Public college bonding requests exceed $300 million


The governing bodies of the state’s public higher education institutions seek more than $300 million in bond proceeds.

Presented Tuesday to the House Capital Investment Committee was the $172.67 million request from the University of Minnesota and $148.5 million request from the Minnesota State Colleges and Universities system. No action was taken.

In each case, HEAPR — Higher Education Asset Preservation and Replacement — occupies the top spot on the wish lists. These dollars are usually allocated to preserve or retrofit existing facilities, including code compliance, hazardous material abatement and heating and duct work to make buildings more efficient and reduce operating expenses.

The university is requesting $125 million in HEAPR funds for 100 projects; MnSCU $90 million for 114 projects.

According to the nonpartisan House Research Department, the university has received $152 million in HEAPR funds since 2009; MnSCU $146 million.

Advancing workforce development

MnSCU also seeks $49.5 million for six major capital design and construction projects, including $31 million for a science education center at Metropolitan State University, and $9 million for 16 smaller projects bundled within three system initiatives focused in workforce areas of energy, classrooms and science, technology and math.

“Our capital investments are focused on infrastructure needed to advance the workforce, both improve today’s learning spaces and support the growing need for scientists, health professionals, engineers, precision machinists, technologists and other workers in short supply,” said MnSCU Chancellor Steven Rosenstone.

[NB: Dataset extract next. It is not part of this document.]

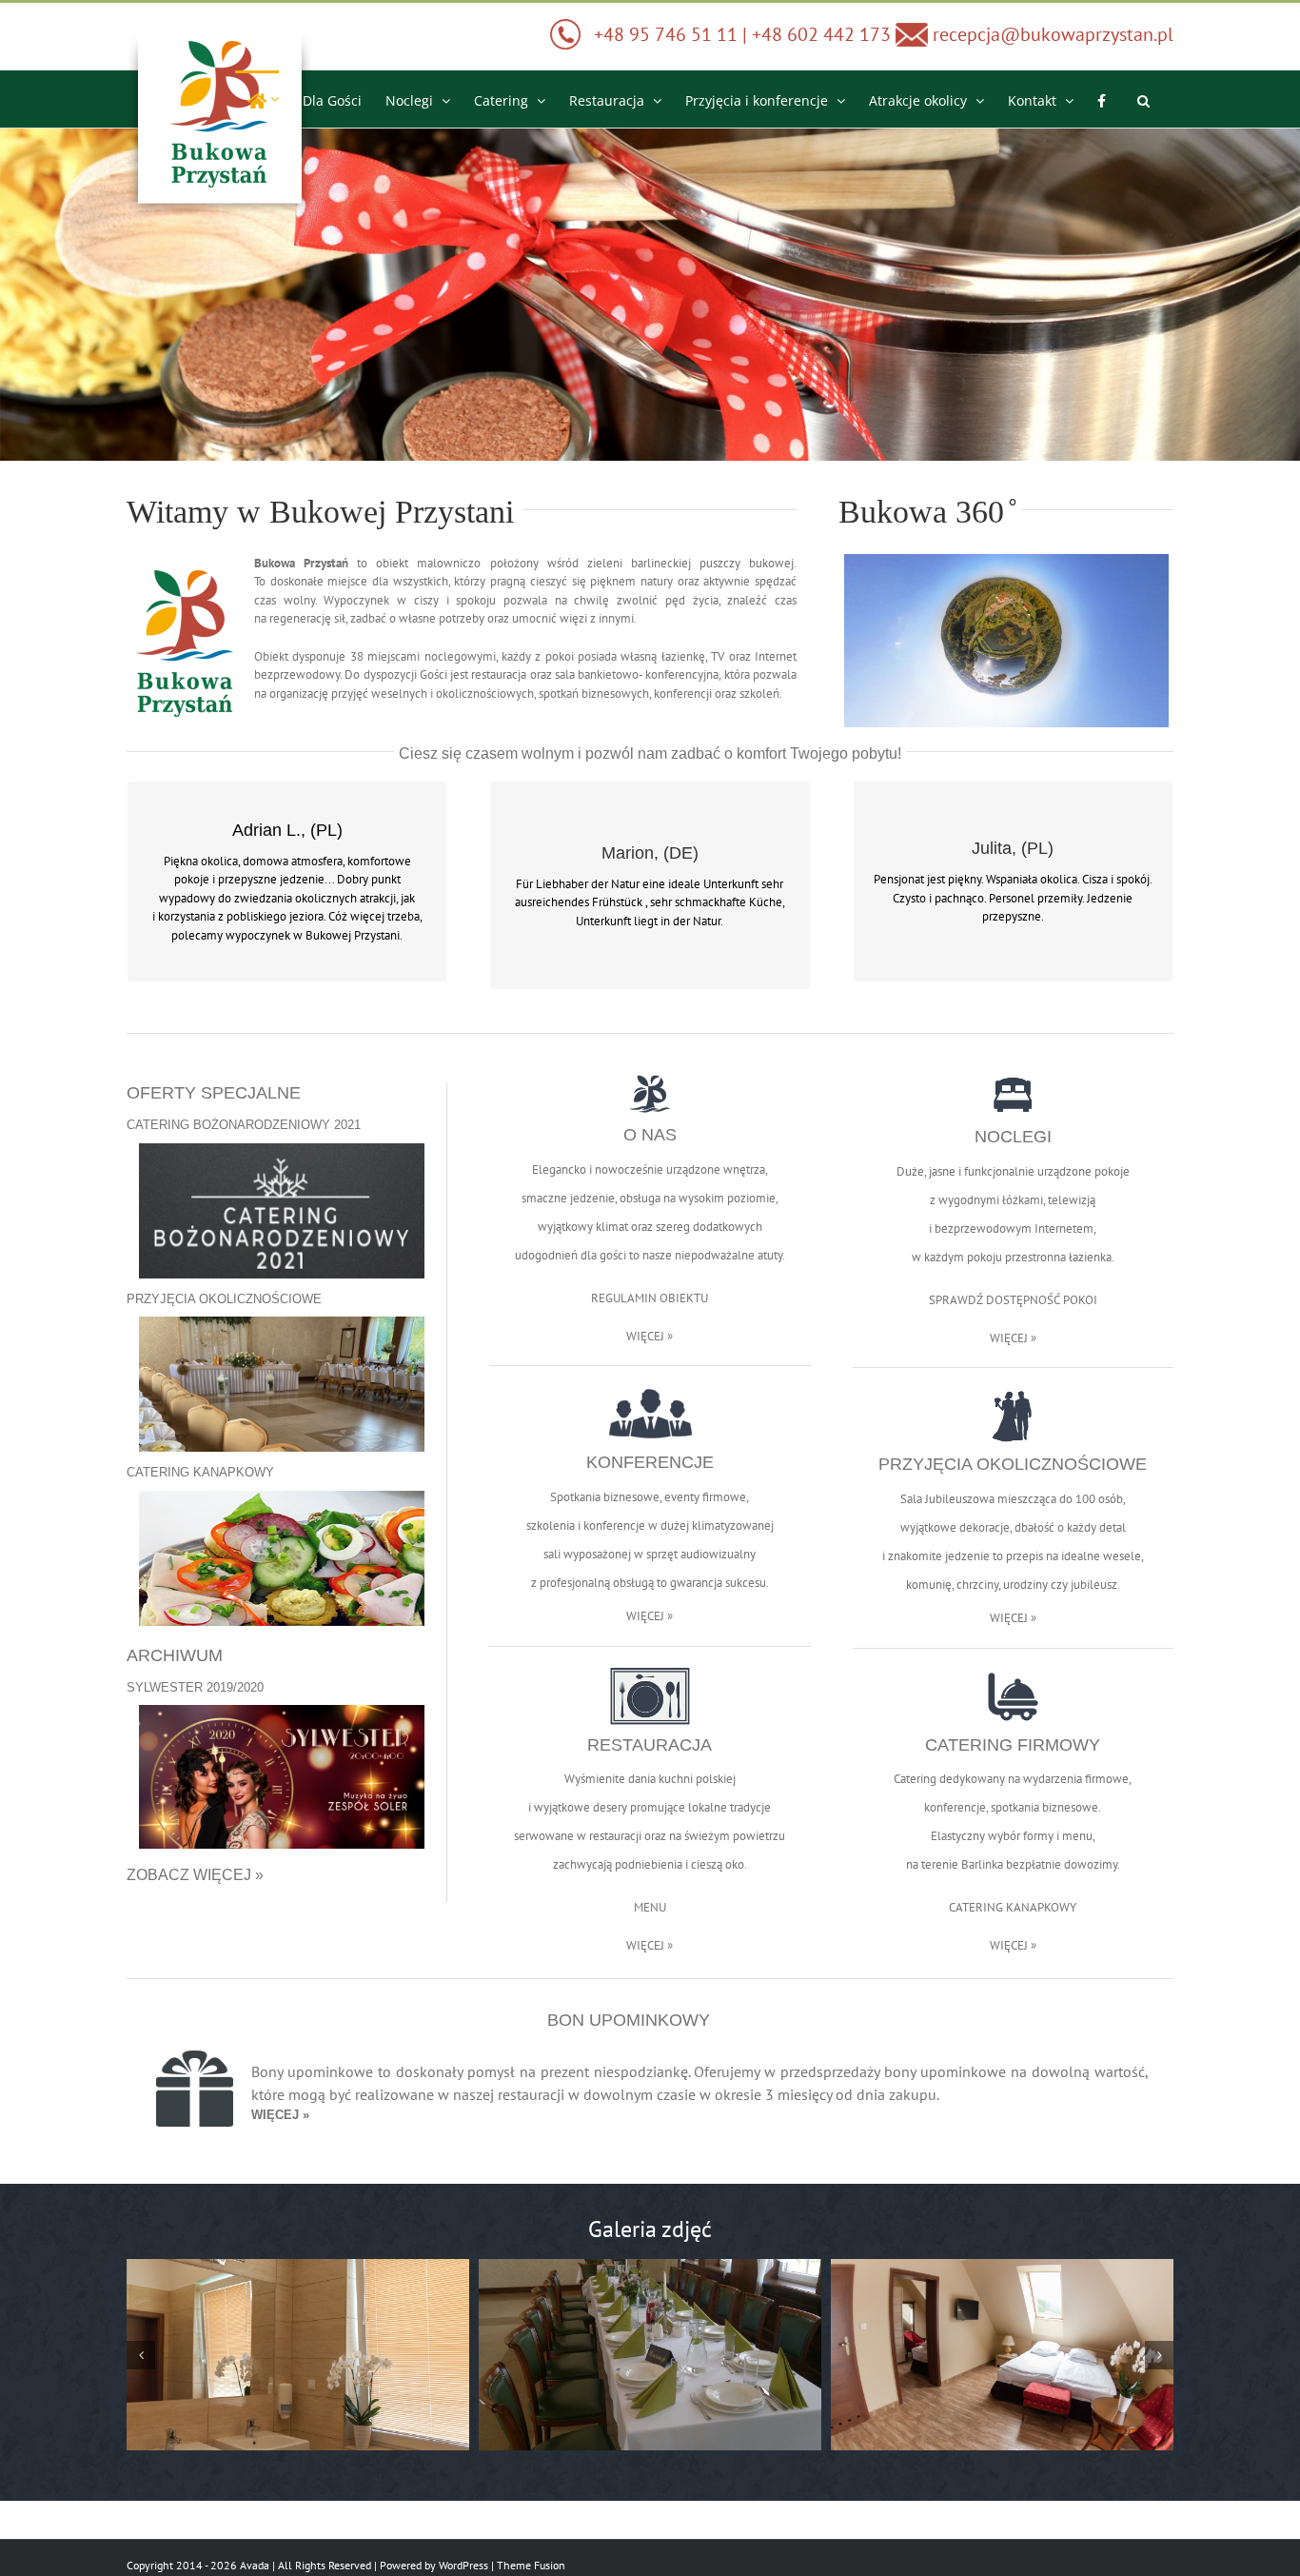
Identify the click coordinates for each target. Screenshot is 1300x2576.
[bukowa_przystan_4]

“The HEAPR portion of our request may not be flashy, but it’s critical to our campuses and critical to our students and the faculty that delivers the workforce training there,” said Brian Yolitz, MnSCU associate vice chancellor for facilities.

U’s request part of larger capital plan

The university’s request is part of a six-year capital plan process, said Pam Wheelock, vice president for university services. “The projects that we are advancing this year in the capital request have been thoroughly vetted; they strategically advance our academic research and outreach mission and are financially sound. … We cannot train tomorrow’s generation of workers in yesterday’s laboratories and classrooms.”

Also in the university’s 2013 capital request is $12 million for a campus wellness center on the Crookston campus and $9.67 million for renovation of Eddy Hall on the Minneapolis campus for the international and transfer student admissions program. The 127-year-old building is on the National Register of Historic Places.

The request also includes $8 million each for research laboratory improvement and active learning classroom funds, $6 million for renovation of Tate Laboratory on the Minneapolis campus and $4 million for design of the St. Paul campus laboratory investment. State funds would cover two-thirds of these project costs with the remainder funded by the university.